Guastafeste smiled. ‘That’s not yet a criminal offence in Italy.’
‘Are you holding him?’
‘We had no grounds to. He’s gone back to England.’
‘So what now?’
‘As far as Forlani is concerned, that’s Spadina’s problem.’
‘And Tomaso?’
Guastafeste slid his hand into the inside pocket of his jacket and took out a thin sheaf of papers.
‘I’ve been back to his workshop, checked his house. I can’t find any trace of the photocopied letters he showed Forlani. Clara knows nothing about them either. They seem to have disappeared.’
‘Do you know any more about his trip to England?’

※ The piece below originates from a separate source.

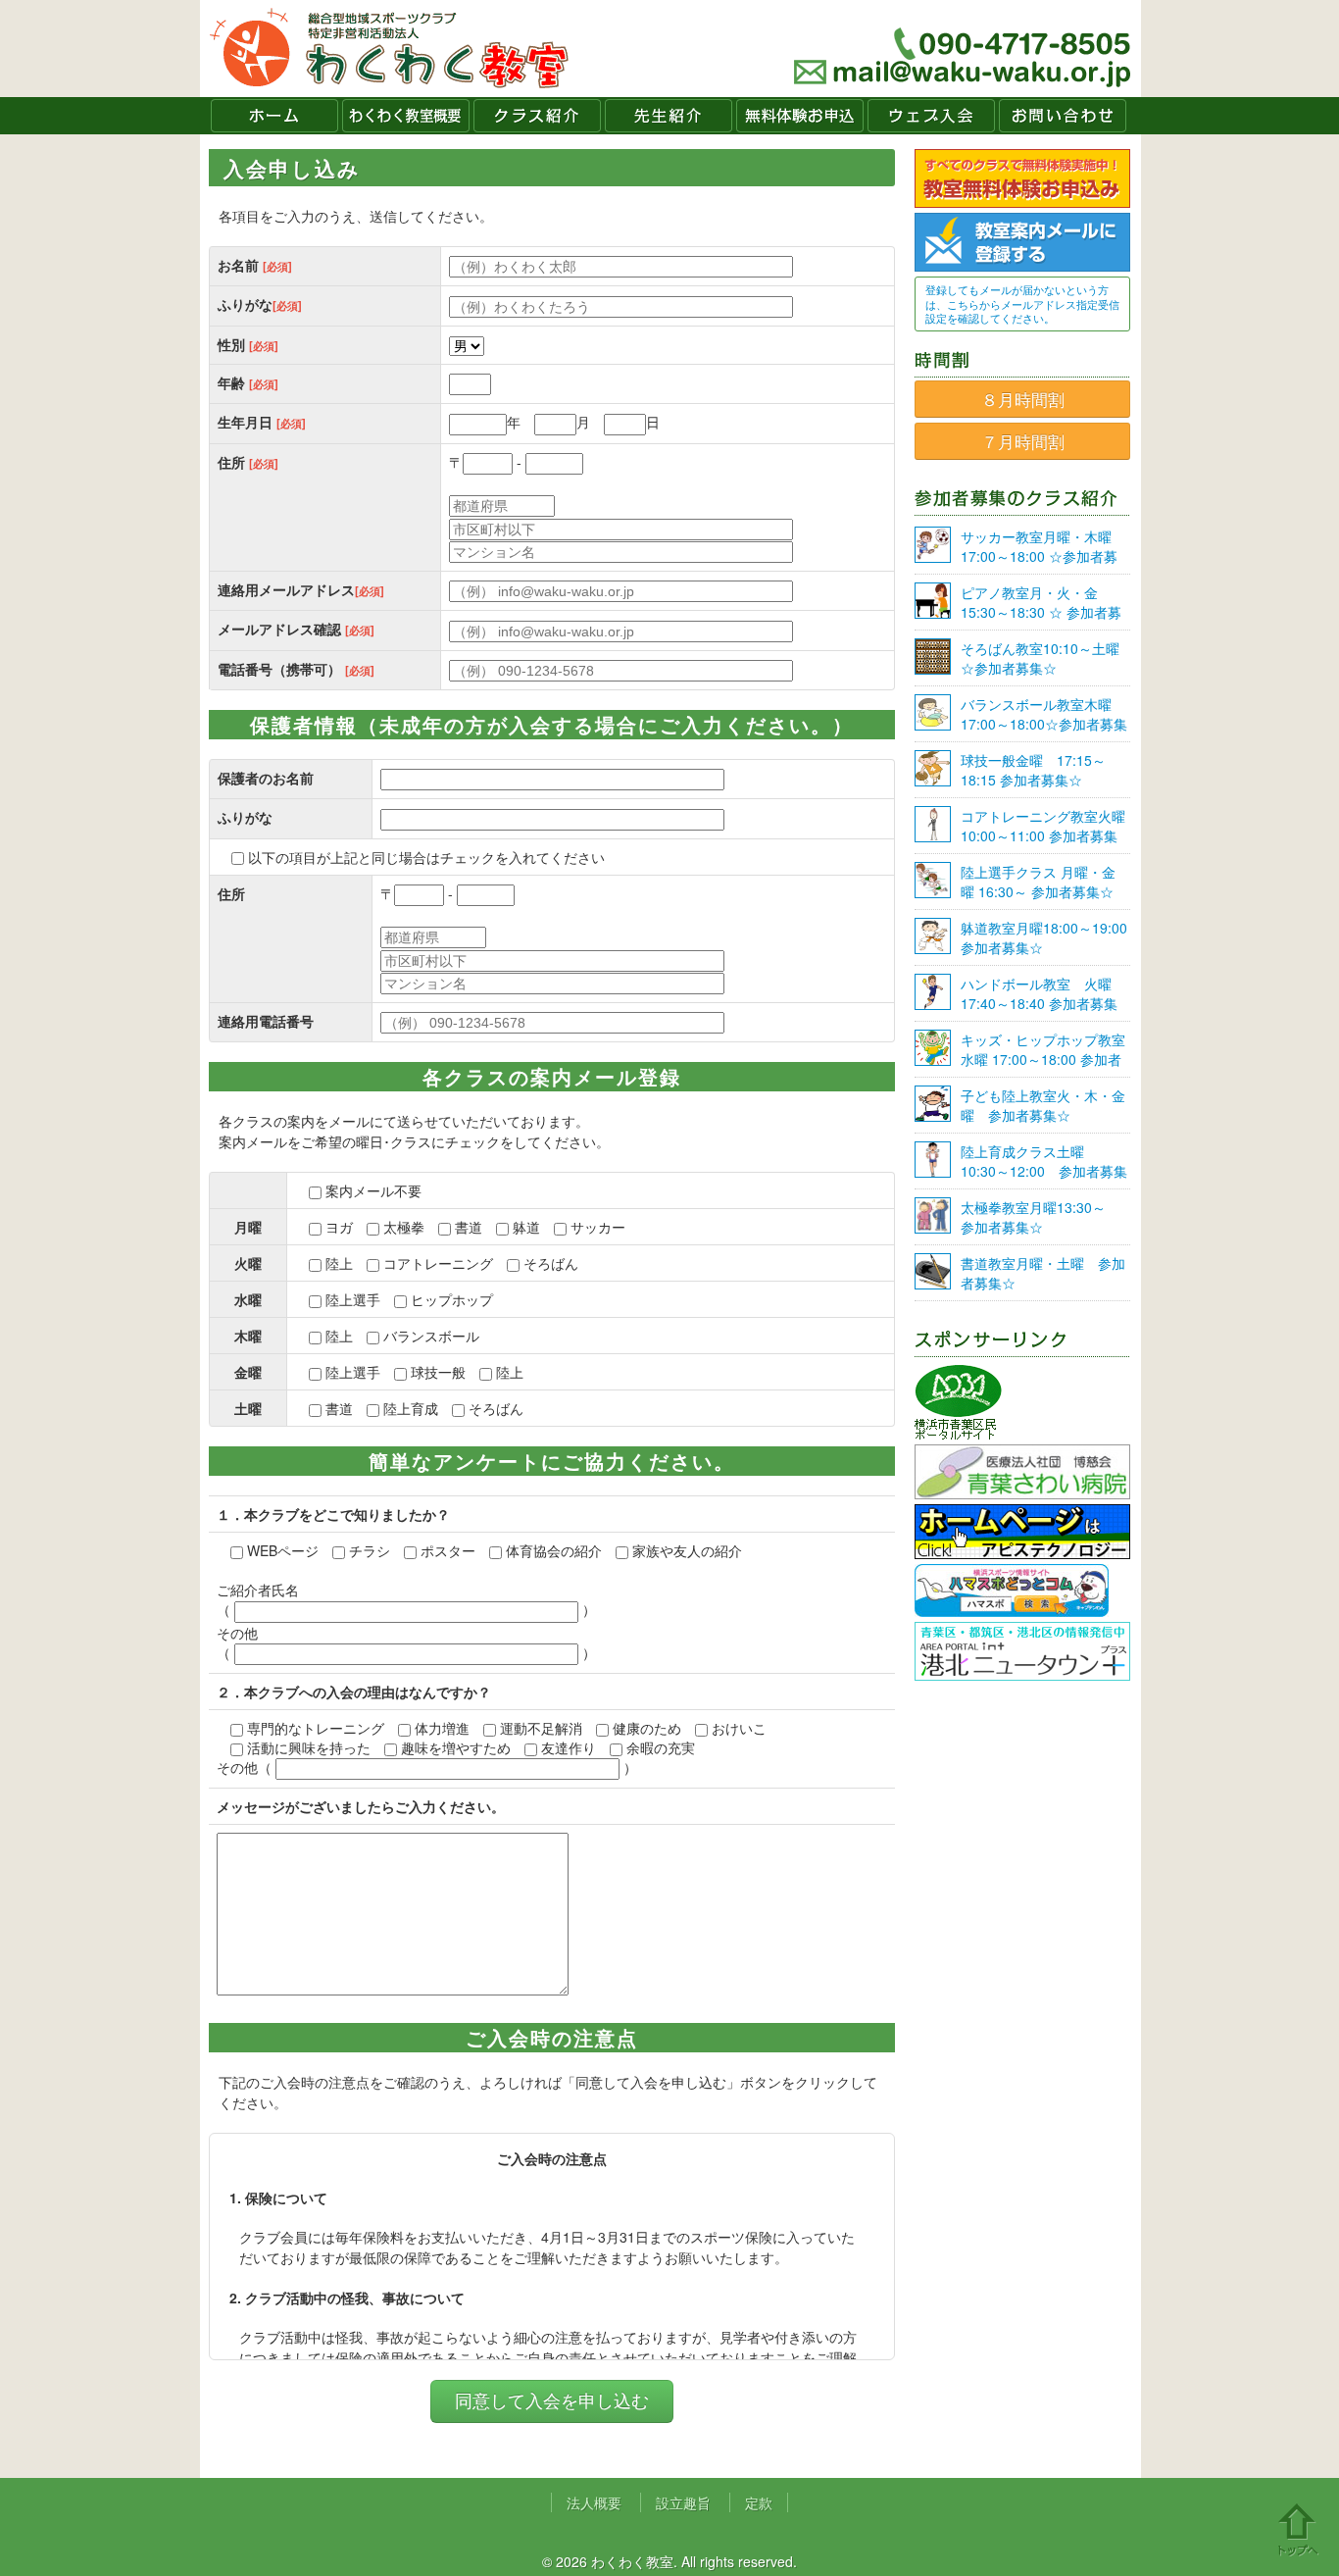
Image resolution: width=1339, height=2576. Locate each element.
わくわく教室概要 (406, 115)
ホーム (274, 115)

‘We’ve obtained his credit card records. He was there for three nights. The first night he stayed in a hotel in London, the third night he stayed in a hotel in Oxford. The second night is unaccounted for. We don’t know where he was, but he didn’t use his credit card.’
Guastafeste unfolded the sheaf of papers in his hand and spread them out on the table.
‘We’ve also got his telephone records – this is a photocopy of them. His two land lines, that is – home and workshop. He didn’t have a mobile phone.’
‘Nor do I,’ I said. ‘It’s a generation thing. Mobile phones are toys for the young.’
‘We’ve identified most of the numbers he called. There were three in England. Two were the hotels in London and Oxford I mentioned – calls to book his rooms, I would guess. The third we’re not sure about. We’ve tried it a few times and got no answer. It’s registered to a Mrs V. Colquhoun. You ever heard the name?’